══ EXTRAIT DU TEXTE ══

Coréalisé avec Ed Lachman (chef opérateur de Werner Herzog, Wim Wenders, Sofia Coppola, Steven Soderbergh et Todd Haynes), écrit par Harmony Korine (le même qui s’était chargé du scénario de «Kids») et interprété par des acteurs pour la plupart non professionnels, «Ken Park» est le plus abouti, le plus naturel, des films de Larry Clark.
«Refuser les compromis, être le plus honnête possible. Ici tout est vrai; la plupart des personnages que vous voyez étaient mes amis», poursuit le cinéaste.
Ken Park c’est le nom d’un adolescent rouquin un peu joufflu qui se tire une balle dans la tête au tout début du film. D’une main, il tient le revolver, de l’autre une caméra pour filmer l’événement. Sa mort, restée inexpliquée jusqu’à la fin, n’affecte pas particulièrement ses camarades parmi lesquels Shawn qui couche avec la mère de sa copine; Claude qui se fait houspiller par un père bodybuildé qui le traite de «fiote»; Tate, solitaire ombrageux élevé par ses grands-parents et Peaches, belle adolescente, qui vit avec son père veuf, intégriste et fétichiste.
Contrairement à «Kids» qui montrait un monde d’adolescents interdit aux adultes, «Ken Park» traite du lien entre parents et enfants, plaçant ses héros dans leur cadre familial, souvent névrosé. Entre la mère qui ne veut pas vieillir et se met en rivalité avec sa fille en séduisant son petit copain, le père ultracatholique qui oblige sa fille à porter la robe de mariage de sa mère morte ou celui qui, ivre de bière, tente une fellation sur son fils endormi, la pulsion incestueuse est partout.
Partout, mais jamais reconnue par les adultes qui ne sont même plus capables d’identifier le tabou, donc le transgresser et de reconnaître leur faute. Largués au point de ne plus savoir qui sont les parents, qui sont les enfants, c’est l’ère de la confusion généralisée.
Si les pères sont particulièrement visés, les mères ne sont guère plus glorieuses, notamment celle de Claude qui, avec son ventre prêt à accoucher, fume et boit devant le «Jerry Springer Show». Ou la mère-amante qui flanque sa cadette devant des cassettes de musculation des fesses le temps de s’envoyer en l’air. Les grands-parents ne sont pas davantage à leur place, qui se font trucider par leur petit-fils fou, sans autre raison que celle de l’hérédité.
Car «Ken Park» est moins un film sur la sexualité des adolescents qu’un film sur la malédiction filiale, l’impossible transmission, l’horreur de l’héritage génétique ou culturel. Ce que filme admirablement bien Larry Clark, aidé par Ed Lachman qui parvient à sublimer le scénario de Harmony Korine, c’est la tension qui existe entre ce que l’adolescent hérite et ce qu’il désire vraiment.

═══
══ LIGNES FOURNIES ══

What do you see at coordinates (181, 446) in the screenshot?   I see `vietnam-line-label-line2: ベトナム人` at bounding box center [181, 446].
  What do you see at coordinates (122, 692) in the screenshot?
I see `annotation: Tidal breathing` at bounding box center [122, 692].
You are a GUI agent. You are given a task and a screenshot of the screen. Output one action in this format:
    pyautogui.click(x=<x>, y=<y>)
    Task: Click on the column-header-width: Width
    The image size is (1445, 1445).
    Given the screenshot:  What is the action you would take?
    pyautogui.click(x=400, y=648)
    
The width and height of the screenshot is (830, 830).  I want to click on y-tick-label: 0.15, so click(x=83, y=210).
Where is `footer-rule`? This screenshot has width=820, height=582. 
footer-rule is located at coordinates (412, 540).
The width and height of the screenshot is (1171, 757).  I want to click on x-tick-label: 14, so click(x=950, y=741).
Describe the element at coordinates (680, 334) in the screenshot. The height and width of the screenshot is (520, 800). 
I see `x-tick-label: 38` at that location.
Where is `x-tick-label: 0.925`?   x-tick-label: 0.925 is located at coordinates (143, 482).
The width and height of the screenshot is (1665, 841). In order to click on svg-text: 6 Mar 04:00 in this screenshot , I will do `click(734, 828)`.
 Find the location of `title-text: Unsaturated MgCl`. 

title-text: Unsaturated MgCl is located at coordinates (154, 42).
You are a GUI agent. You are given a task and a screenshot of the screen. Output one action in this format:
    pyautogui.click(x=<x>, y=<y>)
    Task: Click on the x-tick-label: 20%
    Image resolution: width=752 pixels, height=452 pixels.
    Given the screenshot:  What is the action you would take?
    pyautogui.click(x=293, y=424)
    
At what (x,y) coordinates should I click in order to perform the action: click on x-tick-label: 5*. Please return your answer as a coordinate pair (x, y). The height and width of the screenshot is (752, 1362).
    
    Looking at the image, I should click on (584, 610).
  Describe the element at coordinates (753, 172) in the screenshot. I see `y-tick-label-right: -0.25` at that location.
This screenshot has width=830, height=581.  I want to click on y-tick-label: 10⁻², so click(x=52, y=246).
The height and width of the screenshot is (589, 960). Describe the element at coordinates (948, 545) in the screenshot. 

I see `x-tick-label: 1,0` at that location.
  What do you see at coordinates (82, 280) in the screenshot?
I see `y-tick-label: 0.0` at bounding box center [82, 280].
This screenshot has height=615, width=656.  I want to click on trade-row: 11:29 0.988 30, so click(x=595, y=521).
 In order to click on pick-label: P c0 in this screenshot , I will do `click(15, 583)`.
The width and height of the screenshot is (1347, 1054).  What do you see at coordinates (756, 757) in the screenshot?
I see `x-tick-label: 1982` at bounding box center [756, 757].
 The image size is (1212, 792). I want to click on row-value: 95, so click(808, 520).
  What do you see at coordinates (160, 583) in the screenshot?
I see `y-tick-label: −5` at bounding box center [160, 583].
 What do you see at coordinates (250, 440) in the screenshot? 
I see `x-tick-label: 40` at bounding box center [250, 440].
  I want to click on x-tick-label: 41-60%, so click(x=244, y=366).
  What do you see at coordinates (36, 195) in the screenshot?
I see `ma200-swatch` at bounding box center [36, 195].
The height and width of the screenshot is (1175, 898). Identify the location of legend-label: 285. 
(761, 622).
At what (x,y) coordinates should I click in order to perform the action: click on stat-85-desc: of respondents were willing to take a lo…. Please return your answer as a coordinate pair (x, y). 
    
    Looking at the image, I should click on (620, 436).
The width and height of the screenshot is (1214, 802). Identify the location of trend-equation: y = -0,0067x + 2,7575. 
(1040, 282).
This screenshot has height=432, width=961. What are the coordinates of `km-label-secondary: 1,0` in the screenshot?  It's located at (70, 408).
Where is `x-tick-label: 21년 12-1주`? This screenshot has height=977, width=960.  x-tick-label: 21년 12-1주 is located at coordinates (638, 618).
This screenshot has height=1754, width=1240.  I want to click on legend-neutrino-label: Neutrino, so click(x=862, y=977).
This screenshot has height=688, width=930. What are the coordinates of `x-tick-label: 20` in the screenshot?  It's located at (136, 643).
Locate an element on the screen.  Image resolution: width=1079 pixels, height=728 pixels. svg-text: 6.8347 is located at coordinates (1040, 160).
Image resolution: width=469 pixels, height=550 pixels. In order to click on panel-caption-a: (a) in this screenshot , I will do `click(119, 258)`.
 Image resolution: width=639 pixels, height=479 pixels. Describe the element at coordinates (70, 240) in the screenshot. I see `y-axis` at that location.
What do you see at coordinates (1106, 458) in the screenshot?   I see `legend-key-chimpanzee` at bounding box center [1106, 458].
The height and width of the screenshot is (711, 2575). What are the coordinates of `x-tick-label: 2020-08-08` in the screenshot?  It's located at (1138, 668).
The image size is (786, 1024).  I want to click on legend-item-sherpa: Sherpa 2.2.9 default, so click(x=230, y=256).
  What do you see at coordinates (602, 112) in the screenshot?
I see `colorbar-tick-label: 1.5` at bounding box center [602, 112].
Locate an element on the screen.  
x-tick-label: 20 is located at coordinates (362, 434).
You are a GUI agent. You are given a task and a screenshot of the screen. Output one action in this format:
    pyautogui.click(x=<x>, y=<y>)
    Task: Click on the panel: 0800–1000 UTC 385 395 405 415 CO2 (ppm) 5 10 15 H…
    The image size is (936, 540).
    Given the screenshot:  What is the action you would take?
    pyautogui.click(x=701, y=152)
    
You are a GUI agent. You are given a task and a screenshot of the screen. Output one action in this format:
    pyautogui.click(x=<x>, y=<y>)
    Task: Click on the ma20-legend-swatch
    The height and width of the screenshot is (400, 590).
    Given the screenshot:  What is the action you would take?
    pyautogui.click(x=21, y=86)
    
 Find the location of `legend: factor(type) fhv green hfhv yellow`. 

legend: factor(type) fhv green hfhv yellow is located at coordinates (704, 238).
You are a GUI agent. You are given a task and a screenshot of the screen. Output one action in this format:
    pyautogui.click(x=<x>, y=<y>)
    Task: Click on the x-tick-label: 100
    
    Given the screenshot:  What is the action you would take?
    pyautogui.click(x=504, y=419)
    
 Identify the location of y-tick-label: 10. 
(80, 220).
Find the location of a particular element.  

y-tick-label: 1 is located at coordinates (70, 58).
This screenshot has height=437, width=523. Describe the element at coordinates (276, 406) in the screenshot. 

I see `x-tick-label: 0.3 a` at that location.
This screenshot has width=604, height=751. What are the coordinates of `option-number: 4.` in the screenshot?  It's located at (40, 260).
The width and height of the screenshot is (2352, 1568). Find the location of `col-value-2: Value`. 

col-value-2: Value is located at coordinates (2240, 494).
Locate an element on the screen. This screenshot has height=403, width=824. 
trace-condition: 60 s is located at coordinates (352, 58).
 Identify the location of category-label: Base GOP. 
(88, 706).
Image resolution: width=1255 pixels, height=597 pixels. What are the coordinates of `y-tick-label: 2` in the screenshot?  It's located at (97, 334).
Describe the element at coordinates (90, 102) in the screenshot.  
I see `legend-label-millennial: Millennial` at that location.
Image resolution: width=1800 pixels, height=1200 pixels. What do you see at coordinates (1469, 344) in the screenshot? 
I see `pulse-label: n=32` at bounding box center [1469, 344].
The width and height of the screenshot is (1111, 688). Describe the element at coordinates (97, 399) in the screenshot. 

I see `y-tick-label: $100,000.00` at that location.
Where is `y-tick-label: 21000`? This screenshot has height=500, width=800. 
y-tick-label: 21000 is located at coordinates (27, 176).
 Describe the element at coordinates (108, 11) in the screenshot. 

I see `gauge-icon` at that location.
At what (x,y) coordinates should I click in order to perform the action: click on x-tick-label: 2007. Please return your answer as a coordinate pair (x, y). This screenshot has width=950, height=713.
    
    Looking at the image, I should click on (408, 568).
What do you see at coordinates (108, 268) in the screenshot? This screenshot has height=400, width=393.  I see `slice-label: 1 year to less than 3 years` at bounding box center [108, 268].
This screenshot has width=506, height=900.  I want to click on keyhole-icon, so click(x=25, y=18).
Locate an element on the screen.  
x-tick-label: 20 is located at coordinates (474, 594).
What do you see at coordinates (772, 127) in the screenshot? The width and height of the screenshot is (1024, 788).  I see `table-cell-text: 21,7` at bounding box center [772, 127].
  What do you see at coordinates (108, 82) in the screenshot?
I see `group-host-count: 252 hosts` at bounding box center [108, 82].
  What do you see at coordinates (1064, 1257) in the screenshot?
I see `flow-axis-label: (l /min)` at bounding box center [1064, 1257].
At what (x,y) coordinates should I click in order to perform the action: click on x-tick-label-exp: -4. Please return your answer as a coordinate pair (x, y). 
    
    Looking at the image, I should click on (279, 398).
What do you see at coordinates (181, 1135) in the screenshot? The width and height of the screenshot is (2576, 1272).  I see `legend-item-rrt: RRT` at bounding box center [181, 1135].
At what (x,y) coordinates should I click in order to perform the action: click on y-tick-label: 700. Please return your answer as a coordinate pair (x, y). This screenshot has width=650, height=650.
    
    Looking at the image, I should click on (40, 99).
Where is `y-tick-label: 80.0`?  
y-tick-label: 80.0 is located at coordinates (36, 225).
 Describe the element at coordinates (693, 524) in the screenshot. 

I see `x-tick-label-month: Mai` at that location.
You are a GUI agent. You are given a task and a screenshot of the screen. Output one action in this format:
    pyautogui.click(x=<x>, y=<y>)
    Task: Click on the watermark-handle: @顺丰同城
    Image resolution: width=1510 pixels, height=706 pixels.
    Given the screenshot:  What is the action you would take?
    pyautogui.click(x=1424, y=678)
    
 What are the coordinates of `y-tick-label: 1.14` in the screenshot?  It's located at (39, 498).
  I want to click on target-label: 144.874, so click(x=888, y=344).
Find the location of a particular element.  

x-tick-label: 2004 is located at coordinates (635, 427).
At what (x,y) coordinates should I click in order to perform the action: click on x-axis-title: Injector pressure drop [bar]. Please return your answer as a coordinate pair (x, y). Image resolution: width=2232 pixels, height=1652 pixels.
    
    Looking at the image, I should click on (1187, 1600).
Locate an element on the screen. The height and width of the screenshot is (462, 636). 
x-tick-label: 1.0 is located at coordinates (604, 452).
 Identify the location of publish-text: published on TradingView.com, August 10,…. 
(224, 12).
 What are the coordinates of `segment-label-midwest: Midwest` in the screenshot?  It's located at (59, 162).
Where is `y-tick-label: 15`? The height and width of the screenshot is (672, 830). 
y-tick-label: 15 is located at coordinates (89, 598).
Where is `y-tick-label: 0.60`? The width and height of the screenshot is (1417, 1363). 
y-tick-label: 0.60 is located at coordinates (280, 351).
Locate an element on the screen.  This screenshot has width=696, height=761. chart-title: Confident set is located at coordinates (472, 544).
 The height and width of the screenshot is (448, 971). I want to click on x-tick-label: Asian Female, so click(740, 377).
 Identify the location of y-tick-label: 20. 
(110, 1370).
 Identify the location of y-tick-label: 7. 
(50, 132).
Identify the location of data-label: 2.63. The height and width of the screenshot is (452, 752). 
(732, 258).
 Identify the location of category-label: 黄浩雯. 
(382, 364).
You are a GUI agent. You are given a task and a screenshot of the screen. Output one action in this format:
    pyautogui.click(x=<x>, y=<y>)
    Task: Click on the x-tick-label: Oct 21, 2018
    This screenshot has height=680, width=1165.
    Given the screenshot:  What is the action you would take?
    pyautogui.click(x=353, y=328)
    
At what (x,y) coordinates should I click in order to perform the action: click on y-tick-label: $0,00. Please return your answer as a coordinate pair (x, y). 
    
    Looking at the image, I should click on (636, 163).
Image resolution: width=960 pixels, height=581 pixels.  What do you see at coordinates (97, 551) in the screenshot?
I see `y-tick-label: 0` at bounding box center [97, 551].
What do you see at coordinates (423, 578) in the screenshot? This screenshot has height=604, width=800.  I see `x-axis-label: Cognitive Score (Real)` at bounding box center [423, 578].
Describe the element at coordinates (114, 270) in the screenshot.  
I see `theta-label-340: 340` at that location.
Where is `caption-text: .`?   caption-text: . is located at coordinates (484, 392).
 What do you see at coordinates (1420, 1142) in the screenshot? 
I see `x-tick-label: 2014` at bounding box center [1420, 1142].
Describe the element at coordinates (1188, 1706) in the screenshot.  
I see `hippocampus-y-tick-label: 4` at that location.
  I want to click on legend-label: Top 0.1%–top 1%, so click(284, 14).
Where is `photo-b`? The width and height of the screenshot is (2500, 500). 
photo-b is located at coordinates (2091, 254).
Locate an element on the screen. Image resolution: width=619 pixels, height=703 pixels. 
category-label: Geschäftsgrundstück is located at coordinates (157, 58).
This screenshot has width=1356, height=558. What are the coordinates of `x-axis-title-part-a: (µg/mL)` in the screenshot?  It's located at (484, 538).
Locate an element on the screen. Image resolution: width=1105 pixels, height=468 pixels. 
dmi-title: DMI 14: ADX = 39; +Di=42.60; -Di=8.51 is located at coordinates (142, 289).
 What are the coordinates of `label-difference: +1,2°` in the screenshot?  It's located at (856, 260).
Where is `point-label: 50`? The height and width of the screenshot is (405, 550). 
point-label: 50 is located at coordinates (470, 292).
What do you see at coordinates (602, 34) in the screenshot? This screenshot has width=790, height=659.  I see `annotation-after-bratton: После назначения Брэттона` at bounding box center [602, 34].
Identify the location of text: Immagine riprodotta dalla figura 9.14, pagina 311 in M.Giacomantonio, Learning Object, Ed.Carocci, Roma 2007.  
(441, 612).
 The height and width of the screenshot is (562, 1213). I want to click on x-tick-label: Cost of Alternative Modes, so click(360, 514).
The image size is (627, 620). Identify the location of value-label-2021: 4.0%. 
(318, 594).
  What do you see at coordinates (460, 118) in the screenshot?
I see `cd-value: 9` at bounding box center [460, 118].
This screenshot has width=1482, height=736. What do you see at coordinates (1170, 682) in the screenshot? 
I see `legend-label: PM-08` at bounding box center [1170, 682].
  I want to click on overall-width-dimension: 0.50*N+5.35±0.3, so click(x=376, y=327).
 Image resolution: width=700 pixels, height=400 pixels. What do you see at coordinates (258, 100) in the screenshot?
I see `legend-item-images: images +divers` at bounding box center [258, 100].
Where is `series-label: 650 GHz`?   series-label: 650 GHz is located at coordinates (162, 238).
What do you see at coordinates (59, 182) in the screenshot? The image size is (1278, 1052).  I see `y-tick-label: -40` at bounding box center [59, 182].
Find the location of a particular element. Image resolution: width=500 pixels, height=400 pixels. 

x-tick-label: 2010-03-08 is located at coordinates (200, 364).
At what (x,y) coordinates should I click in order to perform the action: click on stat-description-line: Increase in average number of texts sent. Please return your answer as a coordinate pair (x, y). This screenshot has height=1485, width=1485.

═══

Reproduisez à l'identique le passage de la critique de « Ken Park » situé entre « Si les pères » et « celle de l’hérédité. », ces deux segments compris. Ces lignes proviennent d'une source distincte de celle du texte.

▸ **VOTRE RÉPONSE**:
Si les pères sont particulièrement visés, les mères ne sont guère plus glorieuses, notamment celle de Claude qui, avec son ventre prêt à accoucher, fume et boit devant le «Jerry Springer Show». Ou la mère-amante qui flanque sa cadette devant des cassettes de musculation des fesses le temps de s’envoyer en l’air. Les grands-parents ne sont pas davantage à leur place, qui se font trucider par leur petit-fils fou, sans autre raison que celle de l’hérédité.